═══ Listing ═══

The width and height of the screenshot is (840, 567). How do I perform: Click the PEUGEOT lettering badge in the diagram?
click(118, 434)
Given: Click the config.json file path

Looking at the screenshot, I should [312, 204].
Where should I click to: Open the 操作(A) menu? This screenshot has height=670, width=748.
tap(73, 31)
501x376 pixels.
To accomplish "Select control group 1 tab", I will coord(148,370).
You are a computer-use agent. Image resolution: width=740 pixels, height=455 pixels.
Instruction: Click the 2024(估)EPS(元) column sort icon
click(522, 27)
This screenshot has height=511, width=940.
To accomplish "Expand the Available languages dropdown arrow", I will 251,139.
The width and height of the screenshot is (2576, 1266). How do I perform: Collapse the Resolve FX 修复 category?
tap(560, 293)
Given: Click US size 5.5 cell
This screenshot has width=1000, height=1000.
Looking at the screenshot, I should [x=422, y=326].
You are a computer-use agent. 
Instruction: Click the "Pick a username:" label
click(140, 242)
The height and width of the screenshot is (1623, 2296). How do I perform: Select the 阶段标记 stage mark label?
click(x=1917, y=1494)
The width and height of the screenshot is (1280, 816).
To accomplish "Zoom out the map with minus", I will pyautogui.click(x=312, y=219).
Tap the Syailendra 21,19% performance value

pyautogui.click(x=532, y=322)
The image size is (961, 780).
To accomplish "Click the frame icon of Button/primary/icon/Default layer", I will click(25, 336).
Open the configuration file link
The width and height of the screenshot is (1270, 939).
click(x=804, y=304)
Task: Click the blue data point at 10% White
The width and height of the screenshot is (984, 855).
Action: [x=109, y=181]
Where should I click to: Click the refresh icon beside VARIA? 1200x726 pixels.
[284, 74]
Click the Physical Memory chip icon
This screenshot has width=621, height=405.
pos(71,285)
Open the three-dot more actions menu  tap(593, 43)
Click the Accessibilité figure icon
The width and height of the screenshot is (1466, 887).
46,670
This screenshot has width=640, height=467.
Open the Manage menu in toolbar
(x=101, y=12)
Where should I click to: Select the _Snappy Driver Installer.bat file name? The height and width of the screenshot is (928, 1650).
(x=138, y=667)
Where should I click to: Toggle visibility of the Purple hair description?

═══

Reproduce all the rows above, swapping every "How do I perform" for "How do I carry out" and leaving everything else untouched.

The width and height of the screenshot is (840, 567). How do I carry out: Click the PEUGEOT lettering badge in the diagram?
click(118, 434)
Given: Click the config.json file path

Looking at the screenshot, I should [312, 204].
Where should I click to: Open the 操作(A) menu? This screenshot has height=670, width=748.
tap(73, 31)
501x376 pixels.
To accomplish "Select control group 1 tab", I will coord(148,370).
You are a computer-use agent. Image resolution: width=740 pixels, height=455 pixels.
Instruction: Click the 2024(估)EPS(元) column sort icon
click(522, 27)
This screenshot has height=511, width=940.
To accomplish "Expand the Available languages dropdown arrow", I will 251,139.
The width and height of the screenshot is (2576, 1266). How do I carry out: Collapse the Resolve FX 修复 category?
tap(560, 293)
Given: Click US size 5.5 cell
This screenshot has width=1000, height=1000.
Looking at the screenshot, I should [x=422, y=326].
You are a computer-use agent. 
Instruction: Click the "Pick a username:" label
click(140, 242)
The height and width of the screenshot is (1623, 2296). How do I carry out: Select the 阶段标记 stage mark label?
click(x=1917, y=1494)
The width and height of the screenshot is (1280, 816).
To accomplish "Zoom out the map with minus", I will pyautogui.click(x=312, y=219).
Tap the Syailendra 21,19% performance value

pyautogui.click(x=532, y=322)
The image size is (961, 780).
To accomplish "Click the frame icon of Button/primary/icon/Default layer", I will click(25, 336).
Open the configuration file link
The width and height of the screenshot is (1270, 939).
click(x=804, y=304)
Task: Click the blue data point at 10% White
The width and height of the screenshot is (984, 855).
Action: [x=109, y=181]
Where should I click to: Click the refresh icon beside VARIA? 1200x726 pixels.
[284, 74]
Click the Physical Memory chip icon
This screenshot has width=621, height=405.
pos(71,285)
Open the three-dot more actions menu  tap(593, 43)
Click the Accessibilité figure icon
The width and height of the screenshot is (1466, 887).
46,670
This screenshot has width=640, height=467.
Open the Manage menu in toolbar
(x=101, y=12)
Where should I click to: Select the _Snappy Driver Installer.bat file name? The height and width of the screenshot is (928, 1650).
(x=138, y=667)
Where should I click to: Toggle visibility of the Purple hair description?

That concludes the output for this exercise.